Goldman’s $428 million loss for Q3 represents only the second time that the investment bank has reported a quarterly loss since it went public in 1999. According to the bank’s report, the loss per share was $0.84 compared with earnings per share of $2.98 for Q3 2010 and $1.85 for the Q2 2011.
“It’s a horrible environment from an investment banking and trading standpoint,” said Tom Villalta, president and chief investment officer and portfolio manager of the Jones Villalta Opportunity Fund (JVOFX), in an interview with AdvisorOne.
Eyeing all the big banks that have reported thus far—Bank of America, Citigroup, JPMorgan and Wells Fargo in addition to Goldman—Villalta noted that investors are putting cash into their bank accounts as a safe haven, but business and consumer loans are still on hold as market uncertainty persists.
He pointed to the example of Wells Fargo, which saw 10% growth in deposits but only 1% growth in lending.

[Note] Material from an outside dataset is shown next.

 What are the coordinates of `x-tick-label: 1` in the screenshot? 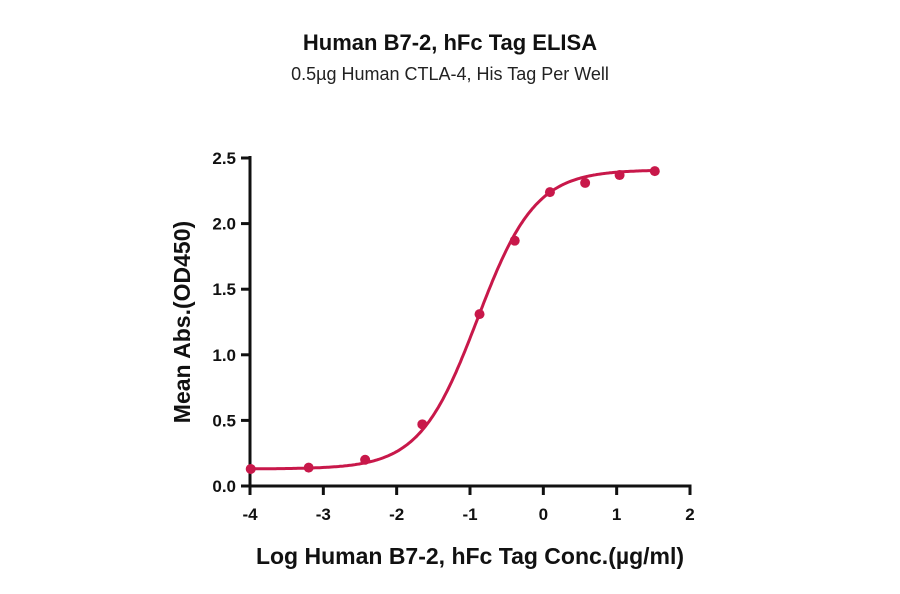 It's located at (616, 514).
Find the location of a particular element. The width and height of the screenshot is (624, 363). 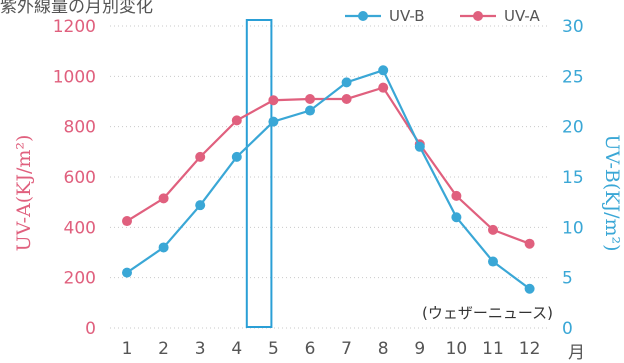

y-left-tick-label: 400 is located at coordinates (80, 228).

“It’s difficult for underwriters to find investments that make sense for the banks because we have a slow-growth environment where companies are unwilling to devote a lot of money to grow their businesses and consumer credit has gone down as individuals have right-sized their balance sheets,” Villalta said.

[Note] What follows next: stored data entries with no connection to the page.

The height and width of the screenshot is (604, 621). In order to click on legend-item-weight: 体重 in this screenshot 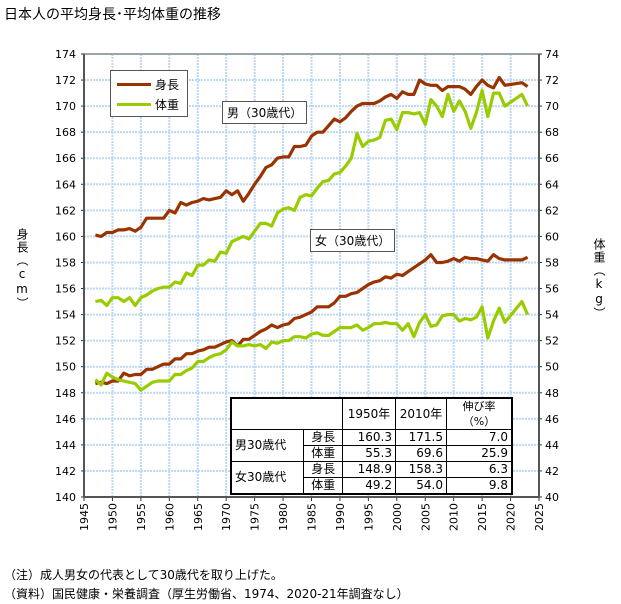, I will do `click(148, 104)`.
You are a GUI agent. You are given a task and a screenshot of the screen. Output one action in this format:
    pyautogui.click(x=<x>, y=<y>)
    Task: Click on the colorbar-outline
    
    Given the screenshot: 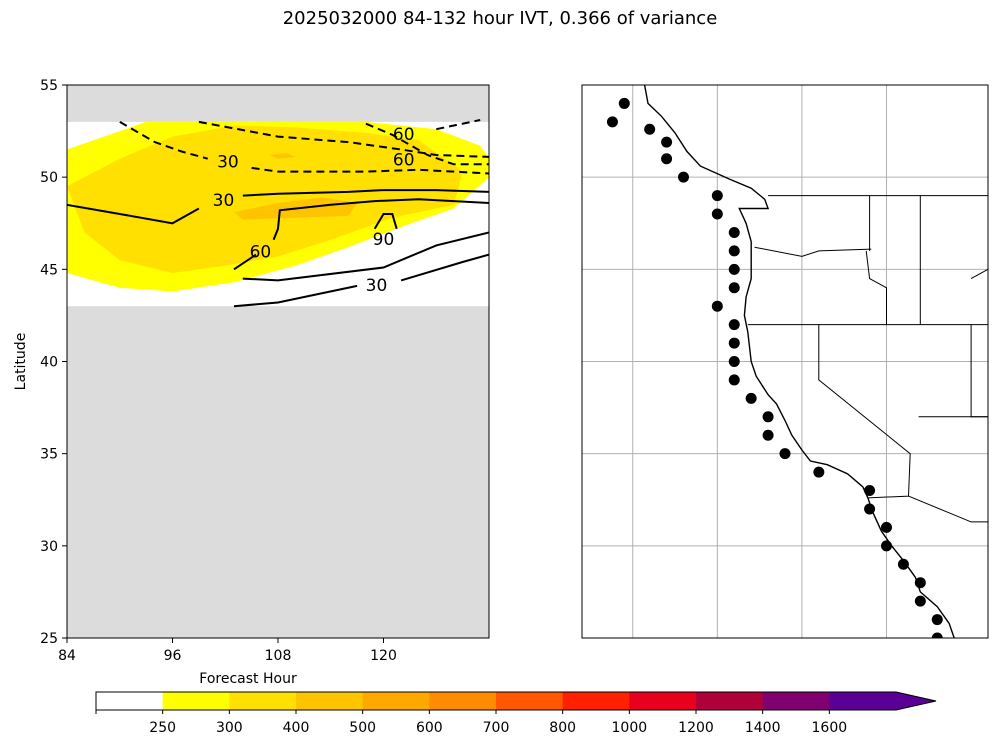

Goldman Chairman and CEO Lloyd Blankfein (left) attributed the bank’s loss to market volatility that ran rampant throughout the third quarter.
“CEO and investor confidence as well as asset prices across markets were lower in the third quarter given the uncertain macroeconomic and market conditions,” Blankfein said in a statement. “Our results were significantly impacted by the environment and we were disappointed to record a loss in the quarter.”
Net revenues in Goldman’s investment banking activities were $781 million, 33% lower than the third quarter a year ago and 46% lower than the second quarter of 2011. Net revenues in the firm’s Underwriting business were $258 million, 61% lower than the third quarter of 2010.